Now WhatsApp and telegram can also be hacked By SS7 Flaw.
The world’s most popular cross-platform messaging App is seen to be hack by many because it has recently enabled 256-bit encryption.
Whatsapp does suffer from hardware side vulnerability which can be exploited to hack and hijack WhatsApp.
The vulnerability lies in Signalling System 7, or SS7 flaw, the technology used by telecom operators, on which the highly secure messaging system and telephone calls rely.

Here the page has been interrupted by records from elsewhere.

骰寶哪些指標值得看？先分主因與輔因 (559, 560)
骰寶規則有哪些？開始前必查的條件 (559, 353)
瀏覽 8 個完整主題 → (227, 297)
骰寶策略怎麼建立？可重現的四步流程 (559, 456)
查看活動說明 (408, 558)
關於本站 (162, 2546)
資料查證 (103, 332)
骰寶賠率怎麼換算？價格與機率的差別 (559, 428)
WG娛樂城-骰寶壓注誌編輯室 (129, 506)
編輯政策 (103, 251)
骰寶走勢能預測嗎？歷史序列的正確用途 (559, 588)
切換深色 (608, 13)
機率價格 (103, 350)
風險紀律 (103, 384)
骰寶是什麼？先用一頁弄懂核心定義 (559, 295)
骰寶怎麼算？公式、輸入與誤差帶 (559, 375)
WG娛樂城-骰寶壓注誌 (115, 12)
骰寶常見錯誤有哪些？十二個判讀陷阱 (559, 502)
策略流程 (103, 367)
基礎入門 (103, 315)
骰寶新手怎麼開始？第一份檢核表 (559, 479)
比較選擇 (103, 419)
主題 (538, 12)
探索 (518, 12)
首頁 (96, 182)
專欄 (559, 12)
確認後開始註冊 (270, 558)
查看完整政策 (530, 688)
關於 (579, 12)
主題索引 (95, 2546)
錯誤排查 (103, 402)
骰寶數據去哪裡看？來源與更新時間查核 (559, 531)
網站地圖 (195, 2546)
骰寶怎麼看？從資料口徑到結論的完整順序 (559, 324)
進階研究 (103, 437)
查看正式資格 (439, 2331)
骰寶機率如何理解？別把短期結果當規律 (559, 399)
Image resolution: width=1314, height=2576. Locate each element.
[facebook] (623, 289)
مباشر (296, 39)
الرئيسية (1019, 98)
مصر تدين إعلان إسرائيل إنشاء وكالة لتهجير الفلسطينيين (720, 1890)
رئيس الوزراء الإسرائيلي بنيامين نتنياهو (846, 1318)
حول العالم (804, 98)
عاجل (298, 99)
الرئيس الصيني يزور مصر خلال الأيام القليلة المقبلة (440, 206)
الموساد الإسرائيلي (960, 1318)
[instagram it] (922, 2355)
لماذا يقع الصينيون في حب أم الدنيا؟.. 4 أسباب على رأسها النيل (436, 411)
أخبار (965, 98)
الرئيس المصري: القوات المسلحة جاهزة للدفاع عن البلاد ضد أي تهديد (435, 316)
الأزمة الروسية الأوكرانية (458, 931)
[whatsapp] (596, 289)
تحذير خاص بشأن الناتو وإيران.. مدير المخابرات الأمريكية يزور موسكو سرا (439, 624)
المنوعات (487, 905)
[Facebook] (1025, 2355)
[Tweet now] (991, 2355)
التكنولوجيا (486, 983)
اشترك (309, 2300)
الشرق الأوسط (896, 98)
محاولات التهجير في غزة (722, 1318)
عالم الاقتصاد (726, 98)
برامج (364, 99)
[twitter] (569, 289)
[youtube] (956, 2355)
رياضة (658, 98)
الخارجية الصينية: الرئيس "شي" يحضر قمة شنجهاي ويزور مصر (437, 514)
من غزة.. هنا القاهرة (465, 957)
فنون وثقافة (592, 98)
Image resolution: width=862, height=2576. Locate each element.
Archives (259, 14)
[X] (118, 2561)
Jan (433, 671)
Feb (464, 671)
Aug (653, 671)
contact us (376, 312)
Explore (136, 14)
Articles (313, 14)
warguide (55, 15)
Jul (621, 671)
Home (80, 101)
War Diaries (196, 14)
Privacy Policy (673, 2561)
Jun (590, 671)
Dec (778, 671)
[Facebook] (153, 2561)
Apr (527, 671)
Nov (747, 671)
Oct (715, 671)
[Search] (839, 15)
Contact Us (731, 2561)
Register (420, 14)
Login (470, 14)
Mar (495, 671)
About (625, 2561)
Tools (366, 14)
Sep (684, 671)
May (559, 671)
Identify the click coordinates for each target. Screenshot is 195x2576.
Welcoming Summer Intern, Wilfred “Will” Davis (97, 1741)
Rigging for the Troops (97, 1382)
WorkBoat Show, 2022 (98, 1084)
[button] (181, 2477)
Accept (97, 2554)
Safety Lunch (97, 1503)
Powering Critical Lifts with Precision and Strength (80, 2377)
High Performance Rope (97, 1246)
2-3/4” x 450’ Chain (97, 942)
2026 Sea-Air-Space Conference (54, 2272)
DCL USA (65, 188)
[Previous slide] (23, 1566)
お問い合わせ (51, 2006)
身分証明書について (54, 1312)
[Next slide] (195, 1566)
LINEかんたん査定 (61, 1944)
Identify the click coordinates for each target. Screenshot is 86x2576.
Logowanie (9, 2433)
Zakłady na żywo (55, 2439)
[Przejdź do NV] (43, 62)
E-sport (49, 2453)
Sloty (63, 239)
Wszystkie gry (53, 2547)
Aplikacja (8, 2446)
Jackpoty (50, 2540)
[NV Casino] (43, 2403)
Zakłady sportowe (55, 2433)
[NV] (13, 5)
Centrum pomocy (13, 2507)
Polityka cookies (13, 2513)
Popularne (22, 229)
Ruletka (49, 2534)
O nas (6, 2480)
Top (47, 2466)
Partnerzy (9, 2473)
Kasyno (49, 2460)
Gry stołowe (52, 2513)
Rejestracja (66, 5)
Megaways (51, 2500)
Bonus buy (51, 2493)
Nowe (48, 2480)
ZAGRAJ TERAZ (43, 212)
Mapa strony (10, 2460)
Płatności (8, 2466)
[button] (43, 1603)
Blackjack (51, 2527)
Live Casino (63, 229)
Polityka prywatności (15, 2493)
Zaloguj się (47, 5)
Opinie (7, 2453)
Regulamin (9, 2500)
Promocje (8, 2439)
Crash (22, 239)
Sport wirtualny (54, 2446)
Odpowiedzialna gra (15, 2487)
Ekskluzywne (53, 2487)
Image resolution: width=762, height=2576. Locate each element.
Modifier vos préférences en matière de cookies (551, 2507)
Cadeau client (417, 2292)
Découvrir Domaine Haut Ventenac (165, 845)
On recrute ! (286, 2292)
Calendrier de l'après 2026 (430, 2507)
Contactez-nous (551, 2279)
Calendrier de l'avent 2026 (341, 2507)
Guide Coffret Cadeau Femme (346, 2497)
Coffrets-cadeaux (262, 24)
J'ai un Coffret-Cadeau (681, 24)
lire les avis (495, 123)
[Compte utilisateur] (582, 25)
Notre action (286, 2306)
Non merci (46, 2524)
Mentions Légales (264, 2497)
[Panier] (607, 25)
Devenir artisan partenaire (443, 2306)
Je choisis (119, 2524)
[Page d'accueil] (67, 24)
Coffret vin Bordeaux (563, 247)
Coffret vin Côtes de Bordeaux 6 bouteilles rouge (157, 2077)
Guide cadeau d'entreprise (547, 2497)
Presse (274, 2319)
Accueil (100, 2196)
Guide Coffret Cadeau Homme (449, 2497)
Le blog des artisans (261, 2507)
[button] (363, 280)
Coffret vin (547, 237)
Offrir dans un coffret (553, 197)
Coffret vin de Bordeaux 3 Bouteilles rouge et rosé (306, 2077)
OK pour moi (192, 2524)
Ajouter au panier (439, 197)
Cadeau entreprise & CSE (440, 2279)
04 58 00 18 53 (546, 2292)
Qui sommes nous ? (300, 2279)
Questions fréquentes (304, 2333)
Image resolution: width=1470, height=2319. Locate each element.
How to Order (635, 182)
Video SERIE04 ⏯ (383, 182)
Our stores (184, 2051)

For standard souls, this cryptography would take days and months to rewrite a sentence or a whole message. Same with another secure electronic communication service referred to as wire. although the wire isn’t as well-liked as WhatsApp. It’s its ardent cluster of followers United Nations agency use it for its cryptography additionally as snooping free service.
Though each of those Apps squares measures end-to-end encrypted each of them suffers from hardware facet vulnerability which might be exploited to hack and hijack each WhatsApp and wire.
The vulnerability lies in Signalling System seven, or SS7 flaw, the technology employed by medium operators, on that the extremely secure electronic communication system and phone calls swear. SS7 flaw may be a set of telecom signaling protocols developed in 1975, that is employed to line up and race most of the world’s public switched phone network (PSTN) phone calls. It conjointly performs variety translation, native variety movableness, postpaid request, Short Message Service (SMS), and different mass market services.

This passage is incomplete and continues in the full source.